Hi Mathieu,
In case you don't remember, I work in the ARM architecture team with responsibility for debug and CoreSight. We have met before at Linaro Connect and discussed the Linaro support for CoreSight.
I have to say it's all looking very encouraging, with progress being made on CoreSight and trace support. So that's all good!
Now, I don't normally read the Linux mailing lists, but Al Grant pointed me at this patch to add CoreSight STM support [1].
[1] http://www.spinics.net/lists/arm-kernel/msg479457.html
There're some points that confuse me about this patch. Since I don't follow the mailing lists, Will Deacon suggested I mail you directly.
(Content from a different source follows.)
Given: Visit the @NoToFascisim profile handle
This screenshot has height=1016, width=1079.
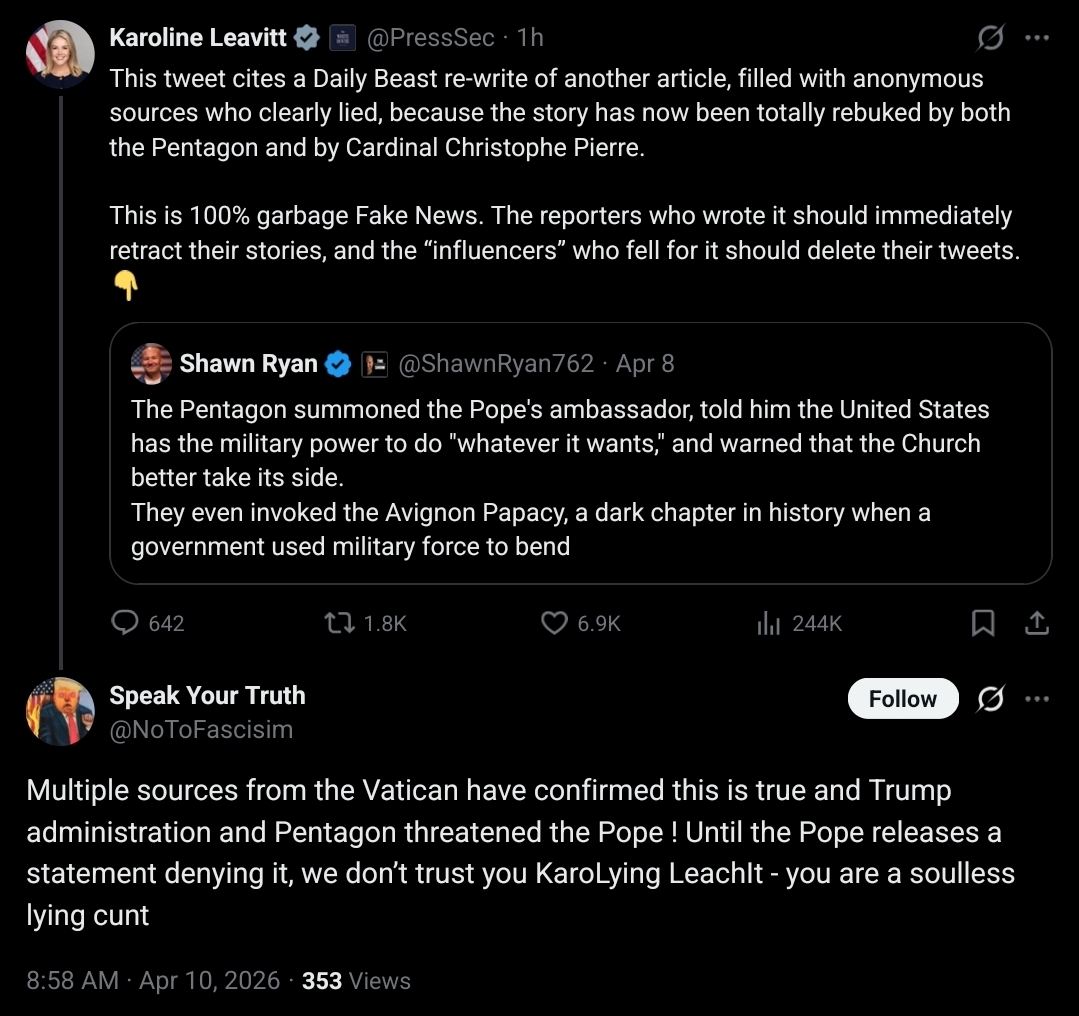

In particular, its behaviour is different for STMv1 vs. STM-500, as well as being different to the Intel driver [2].
[2] https://github.com/torvalds/linux/blob/master/drivers/hwtracing/intel_th/st…
E.g. consider a call for the following:
uint64 data[128]; // A 64b aligned pointer
stm.packet(16, &((char *)data)[1]); // Send 16 bytes, unaligned
The Intel 32bit driver (sth_stm_driver) will:
* Send a D32 packet consisting of data[4..1] (assuming they don't fault misaligned addresses). Because size > 8, it rounds size down to 4.
* Ignore the other data.
* Only ever generates a single packet.
* For other sizes, rounds size down to power of 2 and returns number of bytes written.
The Intel 64bit driver (sth_stm_driver) will:
* Do nothing because size > 8.
* Only ever generates a zero or one packets.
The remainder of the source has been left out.